EXERCISE GOAL
Render each line of the entries below as an item in a numbered list, leaving out any blank lines.

RECORDS FOR THE EXERCISE
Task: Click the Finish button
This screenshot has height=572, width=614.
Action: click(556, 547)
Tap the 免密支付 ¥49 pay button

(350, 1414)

ANSWER TO THE TASK
1. Task: Click the Finish button
2. This screenshot has height=572, width=614.
3. Action: click(556, 547)
4. Tap the 免密支付 ¥49 pay button
5. (350, 1414)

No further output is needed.